Wenn man den Monitor per HDMI anschließt ist es nicht möglich, da die Bandbreite von HDMI zu gering ist für 120Hz bei 1920x1080. Per DualLink DVI oder Display Port ist es natürlich möglich mit 120Hz zu spielen, sonst wären 120Hz Monitore ziemlich sinnfrei 

Leider gibt es aber unterhalb von 200€ keine 120Hz Monitore, somit würde ich auch hier wieder den ASUS VS248H empfehlen. Den ersten 120Hz Monitor den man empfehlen kann gibt es ab ~225€, das wäre der Samsung S23A700D. Einziges Manko: Er hat ein Glare Display, welches ihn zwar ein klares wirklich gutes Bild zaubern lässt, dafür spiegelt er aber.


----------



## mAwA88 (20. April 2012)

ok danke. Was ist denn aber die bessere wahl ? 'Bzw zaubert HDMI oder 120hz das bessere Bild ? Ist HDMI klarer 120 hz aber dafür z-b bei Fifa ohne schlieren ? 
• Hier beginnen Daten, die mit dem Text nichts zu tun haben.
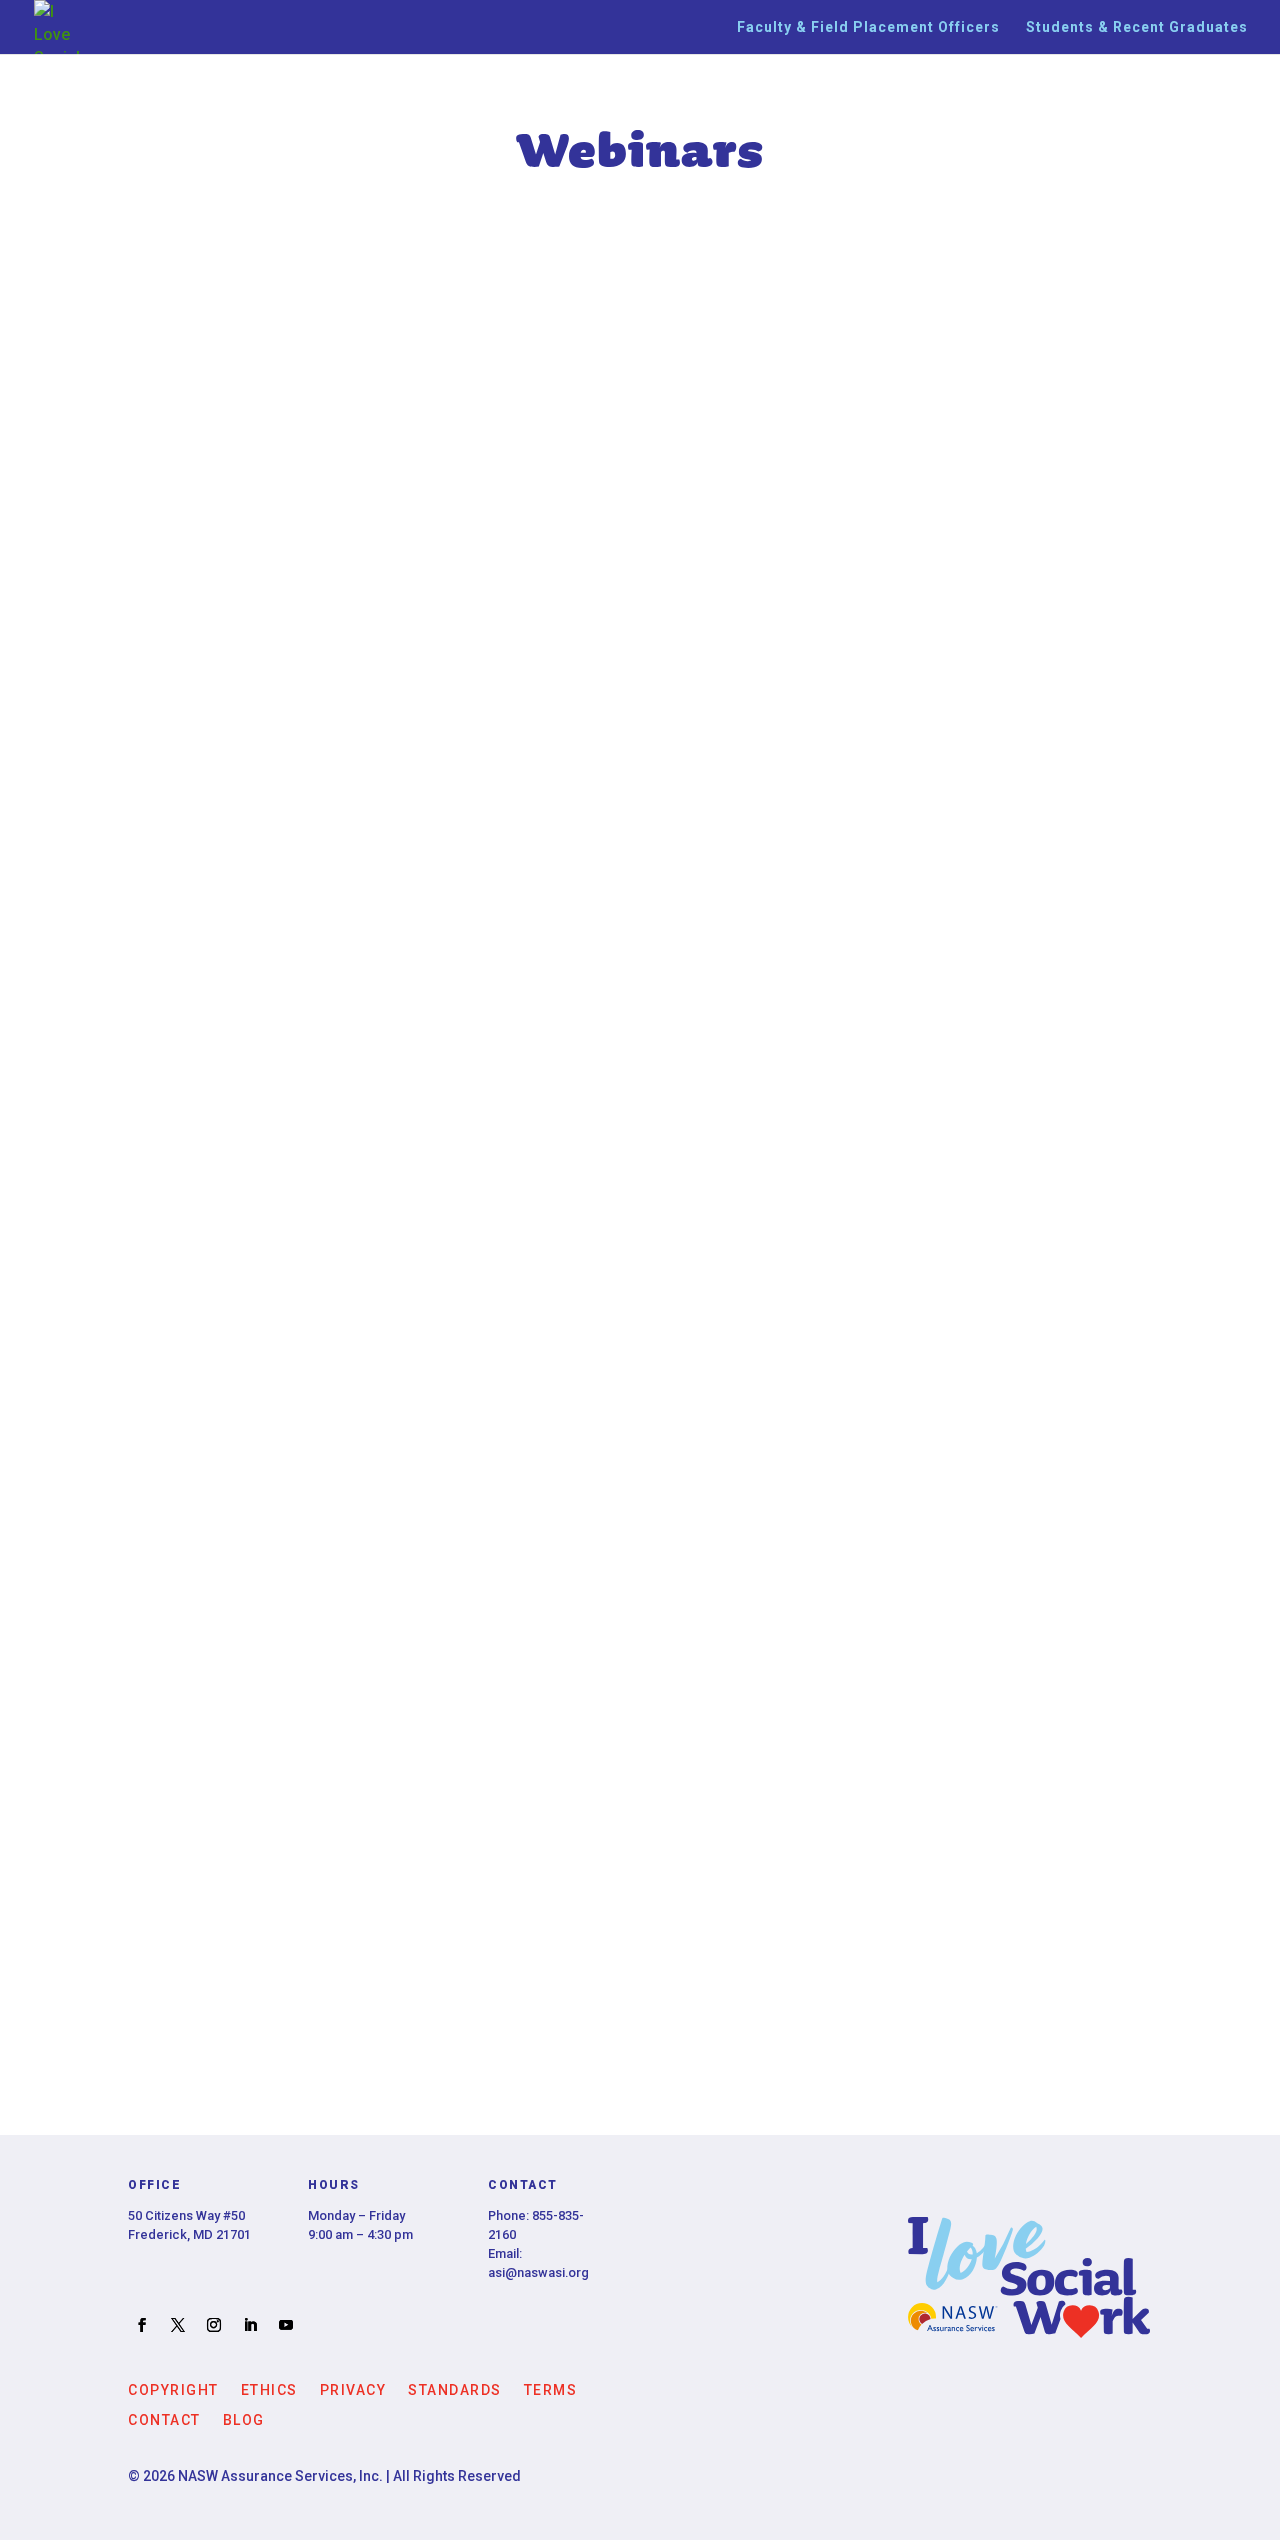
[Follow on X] (178, 2325)
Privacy (353, 2389)
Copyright (173, 2389)
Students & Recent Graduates (1137, 27)
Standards (455, 2389)
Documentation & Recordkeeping (640, 1198)
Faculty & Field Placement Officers (868, 27)
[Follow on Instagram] (214, 2325)
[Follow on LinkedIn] (250, 2325)
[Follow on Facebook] (142, 2325)
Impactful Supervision (640, 1923)
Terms (551, 2389)
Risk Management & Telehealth (640, 370)
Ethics (269, 2389)
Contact (164, 2419)
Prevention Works (640, 1440)
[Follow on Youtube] (286, 2325)
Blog (244, 2419)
Kenne das nur vom TV Gerät das Geräte ohne 100 hz z.b bei einer Fussball übertragung einen weißen schleier hinter dem Ball her ziehen wenn er in der Luft ist....


----------



## Ryle (20. April 2012)

Oje nun muss ich wieder den Erklärbär spielen 



> zaubert HDMI oder 120hz das bessere Bild ?



HDMI hat mit der Bildqualität nichts am Hut. DVI, HDMI und Display Port ist digital und damit die Bildqualität überall die selbe. Unterschiede liegen in der Bandbreite und somit möglichen Auflösungen bzw. Wiederholfrequenzen. 



> Kenne das nur vom TV Gerät das Geräte ohne 100 hz z.b bei einer Fussball übertragung einen weißen schleier hinter dem Ball her ziehen wenn er in der Luft ist....


Die 100Hz eines Fernsehers haben mit den 120Hz eines Monitors auch nichts zu tun. Bei einem Fernseher liegen auch nur 50 bzw. 60Hz an nur wandelt er das Bild intern in der Fernsehelektronik um und versucht so das Bild nachzubessern um eben Ruckeln, Schlieren usw. zu verbessern. Eben wie in deinem Beispiel der Ball in einer Fussballübertragung. Würde man nun diese Option abstellen, was bei vielen Fernsehern möglich ist, würde der Ball wieder aussehen wie auf jedem anderen Gerät mit einem solchen Panel.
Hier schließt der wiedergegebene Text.